→ **EXERCISE 1**: In the curriculum learning passage, what did Google's DoReMi train a small proxy model to learn?
→ **EXERCISE 2**: Write the next part of the curriculum learning passage, picking up after its final sentence.

#### SELECTED TEXT ####

The modern incarnation, and the one that actually moves frontier models, is dynamic data mixing — adjusting the proportions of code, math, scientific text, conversational web data, and books across the course of pre-training. Microsoft's Phi series leaned into this hard with curated "textbook-quality" data; Google's DoReMi (Xie et al., 2024) trained a small proxy model to learn optimal mixture weights for the bigger run.

Why It Matters

Two things make curriculum learning matter for production LLMs:

  1. Same compute, better outcome. The theoretical justification (Weinshall et al.) frames curriculum learning as a form of importance sampling that reduces gradient variance early in training. Less noisy gradients early means a faster path to a good basin in the loss landscape.

  2. It re-frames the data problem. Pre-training is no longer "scrape the web and shuffle" — it's a curriculum-design problem. What you train on, in what order, with what proportions, with what quality filtering, is now central to the recipe. The "data mixture" is as much a hyperparameter as the learning rate.

#### THE DATA ####

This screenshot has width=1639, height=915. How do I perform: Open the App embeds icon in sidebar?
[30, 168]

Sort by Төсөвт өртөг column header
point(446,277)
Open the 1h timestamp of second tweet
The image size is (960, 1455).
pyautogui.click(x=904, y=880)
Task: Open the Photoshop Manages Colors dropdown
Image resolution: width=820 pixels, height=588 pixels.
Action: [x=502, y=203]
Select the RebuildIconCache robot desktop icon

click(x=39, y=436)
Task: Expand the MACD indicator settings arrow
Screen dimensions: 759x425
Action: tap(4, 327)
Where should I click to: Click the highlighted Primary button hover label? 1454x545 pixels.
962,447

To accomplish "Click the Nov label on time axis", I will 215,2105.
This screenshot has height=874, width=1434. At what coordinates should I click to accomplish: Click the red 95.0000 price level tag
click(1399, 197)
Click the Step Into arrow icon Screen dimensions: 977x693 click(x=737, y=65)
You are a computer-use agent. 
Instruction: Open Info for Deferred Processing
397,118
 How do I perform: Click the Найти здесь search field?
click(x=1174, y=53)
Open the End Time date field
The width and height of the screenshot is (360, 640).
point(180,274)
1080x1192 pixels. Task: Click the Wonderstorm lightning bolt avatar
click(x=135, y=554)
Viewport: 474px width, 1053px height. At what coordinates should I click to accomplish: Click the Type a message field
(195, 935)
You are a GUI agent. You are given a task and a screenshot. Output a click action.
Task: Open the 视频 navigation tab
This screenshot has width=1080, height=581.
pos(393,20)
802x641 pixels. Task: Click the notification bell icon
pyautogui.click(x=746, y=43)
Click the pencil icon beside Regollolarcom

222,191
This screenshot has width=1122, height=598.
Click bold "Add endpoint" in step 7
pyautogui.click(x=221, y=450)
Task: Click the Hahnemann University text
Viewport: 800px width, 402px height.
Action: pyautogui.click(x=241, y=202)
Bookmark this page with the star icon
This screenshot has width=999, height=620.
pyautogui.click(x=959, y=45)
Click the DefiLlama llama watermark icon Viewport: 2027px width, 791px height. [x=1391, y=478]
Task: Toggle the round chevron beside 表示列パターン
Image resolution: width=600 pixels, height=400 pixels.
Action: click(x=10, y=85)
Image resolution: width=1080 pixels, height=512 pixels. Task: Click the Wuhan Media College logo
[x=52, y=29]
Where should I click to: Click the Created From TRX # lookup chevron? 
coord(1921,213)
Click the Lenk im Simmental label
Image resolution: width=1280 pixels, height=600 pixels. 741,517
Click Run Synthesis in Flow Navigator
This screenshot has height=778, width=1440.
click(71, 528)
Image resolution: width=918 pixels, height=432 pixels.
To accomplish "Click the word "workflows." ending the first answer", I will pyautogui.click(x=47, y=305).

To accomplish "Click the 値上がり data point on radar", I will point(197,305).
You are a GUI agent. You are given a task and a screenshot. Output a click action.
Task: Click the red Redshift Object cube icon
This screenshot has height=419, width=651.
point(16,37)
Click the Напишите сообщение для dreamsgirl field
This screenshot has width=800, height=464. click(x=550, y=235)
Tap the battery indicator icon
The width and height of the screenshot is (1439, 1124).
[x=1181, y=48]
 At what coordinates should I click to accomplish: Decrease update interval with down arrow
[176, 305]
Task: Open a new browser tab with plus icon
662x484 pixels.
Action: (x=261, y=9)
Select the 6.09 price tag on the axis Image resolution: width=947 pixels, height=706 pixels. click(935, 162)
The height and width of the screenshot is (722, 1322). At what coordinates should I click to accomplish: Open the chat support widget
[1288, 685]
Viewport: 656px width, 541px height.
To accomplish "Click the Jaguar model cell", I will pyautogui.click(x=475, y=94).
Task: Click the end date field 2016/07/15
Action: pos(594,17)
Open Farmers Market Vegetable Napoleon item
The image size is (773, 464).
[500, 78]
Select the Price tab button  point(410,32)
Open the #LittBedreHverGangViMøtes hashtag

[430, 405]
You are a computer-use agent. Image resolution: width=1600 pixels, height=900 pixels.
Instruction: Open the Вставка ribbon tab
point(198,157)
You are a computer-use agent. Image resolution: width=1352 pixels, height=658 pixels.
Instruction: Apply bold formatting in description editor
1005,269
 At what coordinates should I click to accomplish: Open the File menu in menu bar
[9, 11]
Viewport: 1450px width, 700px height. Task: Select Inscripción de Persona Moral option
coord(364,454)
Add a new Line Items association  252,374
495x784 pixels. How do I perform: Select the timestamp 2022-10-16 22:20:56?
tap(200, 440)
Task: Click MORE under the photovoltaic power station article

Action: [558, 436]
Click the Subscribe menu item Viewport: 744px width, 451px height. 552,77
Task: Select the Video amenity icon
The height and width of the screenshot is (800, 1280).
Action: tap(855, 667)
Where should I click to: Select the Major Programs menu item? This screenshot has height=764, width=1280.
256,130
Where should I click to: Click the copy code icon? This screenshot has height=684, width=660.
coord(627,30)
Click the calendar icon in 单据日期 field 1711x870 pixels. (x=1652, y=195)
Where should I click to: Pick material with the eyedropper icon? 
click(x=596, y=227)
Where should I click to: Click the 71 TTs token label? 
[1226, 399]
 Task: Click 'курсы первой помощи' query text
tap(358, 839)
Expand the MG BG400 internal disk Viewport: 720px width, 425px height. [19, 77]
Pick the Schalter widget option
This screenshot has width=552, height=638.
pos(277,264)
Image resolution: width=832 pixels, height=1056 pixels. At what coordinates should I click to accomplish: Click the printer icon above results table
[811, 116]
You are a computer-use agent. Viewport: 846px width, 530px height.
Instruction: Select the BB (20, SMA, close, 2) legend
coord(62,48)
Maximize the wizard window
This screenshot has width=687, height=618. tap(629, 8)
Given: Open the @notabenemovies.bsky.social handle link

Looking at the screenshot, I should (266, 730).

####

→ **EXERCISE RESULT 1**: Optimal mixture weights for the bigger run.

→ **EXERCISE RESULT 2**:
Anti-curriculum (hard examples first) also has its niches — particularly in contrastive learning, where exposing the model to hard negatives early can prevent representational collapse.

Key Technical Details

The curriculum can be static (decide the order up front) or dynamic (re-score examples as the model improves). Dynamic schemes are more powerful but more expensive — you need a way to re-evaluate difficulty without retraining the model. Self-paced learning, where the model itself decides which examples to study next based on its current loss, is the most aggressive version of this idea.